We strive for faith when we see it as not just believing that God exists or that Jesus is God’s Son. Faith is a relationship with the Lord in which we imitate Jesus’ outlook on life, his teachings, his love of God. We struggle with his commands to love our enemies, to turn the other cheek, to forgive all wrongs, and to take up our cross each day. As Paul would say, we are “competing well for the faith.”

We pursue love by listening to the Gospel, in which Jesus tells the parable of the rich man who was only concerned with his own comfort. Jesus says that if we truly understood the prophets, such as our first reading from Amos, we would not spend all our energy and wealth on ourselves. We may find that love for our family is much easier than love for strangers or the homeless, but Jesus never said that love would be easy.

As we learn to let go of our need to have everything go our way, we become more patient with people who disagree with us, or with frustrations and problems. We learn to see God in our setbacks as well as in our successes. Striving to see Jesus in everyone, we can become more patient with them. They will begin to see Jesus in us as our devotion to him grows. Experiencing the Lord is the championship we want.        -Tom Schmidt, Diocesan Publications


Saint Thérèse of the Child Jesus (1873-1897) – October 1

“The cornerstone’s dated 1872, but the stained glass is much later,” explained the pastor, astonished when his visitor accurately dated it to just before the Great Depression, explaining, “The window for the Little Flower”—Thérèse’s nickname — “gives it away.” From her canonization in 1925, her statues and windows adorn most churches where European immigrants worshiped. Entering Carmel at fifteen, victim of tuberculosis at twenty-four, Therese proposed her “Little Way” to sanctity: doing ordinary tasks with extraordinary love. Thus “ordinary Catholics,” many of whom had lost loved ones to tuberculosis, embraced her. Though she never left her cloister, this Carmelite’s spiritual communion and devoted correspondence with missionaries earned her the title Patroness of Missions. Her autobiography, Story of a Soul, continuously in print since her death, chronicles her prayerful perseverance through doubt and caused her to be the youngest person ever named a Doctor of the Church. Countless physical healings and spiritual conversions testify to her fulfillment of her deathbed promise: “After my death, I will let fall a shower of roses. I will spend my heaven doing good upon earth!”

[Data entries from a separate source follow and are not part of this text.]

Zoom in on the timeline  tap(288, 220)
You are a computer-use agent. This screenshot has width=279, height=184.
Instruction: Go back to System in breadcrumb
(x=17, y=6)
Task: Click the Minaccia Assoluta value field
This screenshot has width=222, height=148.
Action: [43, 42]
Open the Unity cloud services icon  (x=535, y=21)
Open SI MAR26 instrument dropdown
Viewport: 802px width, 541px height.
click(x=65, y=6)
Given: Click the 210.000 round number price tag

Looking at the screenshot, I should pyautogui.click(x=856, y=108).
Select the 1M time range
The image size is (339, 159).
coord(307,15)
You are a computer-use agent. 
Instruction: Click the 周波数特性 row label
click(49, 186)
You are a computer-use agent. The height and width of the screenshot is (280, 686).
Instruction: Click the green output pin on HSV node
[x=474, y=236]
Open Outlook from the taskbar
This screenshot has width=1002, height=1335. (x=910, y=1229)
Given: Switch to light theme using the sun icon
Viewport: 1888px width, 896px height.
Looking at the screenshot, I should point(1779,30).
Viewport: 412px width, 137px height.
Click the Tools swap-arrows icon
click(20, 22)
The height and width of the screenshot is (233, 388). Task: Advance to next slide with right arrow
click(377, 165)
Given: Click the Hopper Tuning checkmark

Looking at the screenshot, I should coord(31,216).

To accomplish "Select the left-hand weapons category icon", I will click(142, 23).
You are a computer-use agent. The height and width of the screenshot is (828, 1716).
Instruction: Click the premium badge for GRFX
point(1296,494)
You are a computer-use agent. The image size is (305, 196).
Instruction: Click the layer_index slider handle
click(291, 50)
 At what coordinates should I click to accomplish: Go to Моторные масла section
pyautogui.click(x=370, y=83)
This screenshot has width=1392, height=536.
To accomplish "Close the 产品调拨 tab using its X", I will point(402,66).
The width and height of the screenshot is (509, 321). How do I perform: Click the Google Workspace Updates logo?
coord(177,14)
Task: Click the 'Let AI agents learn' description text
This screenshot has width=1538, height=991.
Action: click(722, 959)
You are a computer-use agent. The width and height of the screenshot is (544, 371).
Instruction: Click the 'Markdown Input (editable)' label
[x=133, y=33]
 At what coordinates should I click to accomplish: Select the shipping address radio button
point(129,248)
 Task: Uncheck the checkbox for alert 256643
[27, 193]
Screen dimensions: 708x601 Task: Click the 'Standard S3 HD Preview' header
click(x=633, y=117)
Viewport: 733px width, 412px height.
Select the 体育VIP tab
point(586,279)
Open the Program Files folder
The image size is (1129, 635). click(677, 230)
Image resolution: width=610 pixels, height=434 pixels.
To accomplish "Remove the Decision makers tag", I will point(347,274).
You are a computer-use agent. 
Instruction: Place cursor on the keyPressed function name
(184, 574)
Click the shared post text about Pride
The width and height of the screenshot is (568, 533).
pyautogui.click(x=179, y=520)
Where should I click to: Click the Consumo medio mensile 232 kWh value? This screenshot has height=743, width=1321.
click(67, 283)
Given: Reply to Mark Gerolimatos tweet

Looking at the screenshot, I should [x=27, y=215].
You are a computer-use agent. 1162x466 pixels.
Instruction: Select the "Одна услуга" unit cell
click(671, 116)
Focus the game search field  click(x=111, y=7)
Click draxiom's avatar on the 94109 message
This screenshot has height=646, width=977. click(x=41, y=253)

—Peter Scagnelli, Diocesan Publications


Saint Francis of Assisi (1182-1226) October 4

When Franco Zeffirelli’s Brother Sun, Sister Moon was released (1972), people were shocked by the movie’s graphic nudity in the dramatic conversion scene. Son of a wealthy merchant, Francis’ aimless adolescence ended when a failed military expedition led to his imprisonment and complete breakdown. Once home, Francis rediscovered God in the beauty of nature and the ugliness of human suffering, caring for lepers, praying in the little church of San Damiano, whose crucified Jesus he heard calling, “Repair my house, Francis, which is falling into ruins.” Francis sold his possessions—and his father’s—to fulfill this command. When his father objected, Francis disrobed: “I return the clothes, your name, and all you gave me: God alone is my Father now.” Later, the pope would dream of a ragged friar stretching forth a single hand to prop up the crumbling papal Cathedral of Saint John Lateran. Francis indeed helped rebuild the universal Church, founding the Friars Minor (Franciscans), dying at a young forty-four, bearing the stigmata of the Christ whose living icon he remains—in the Church and far beyond it.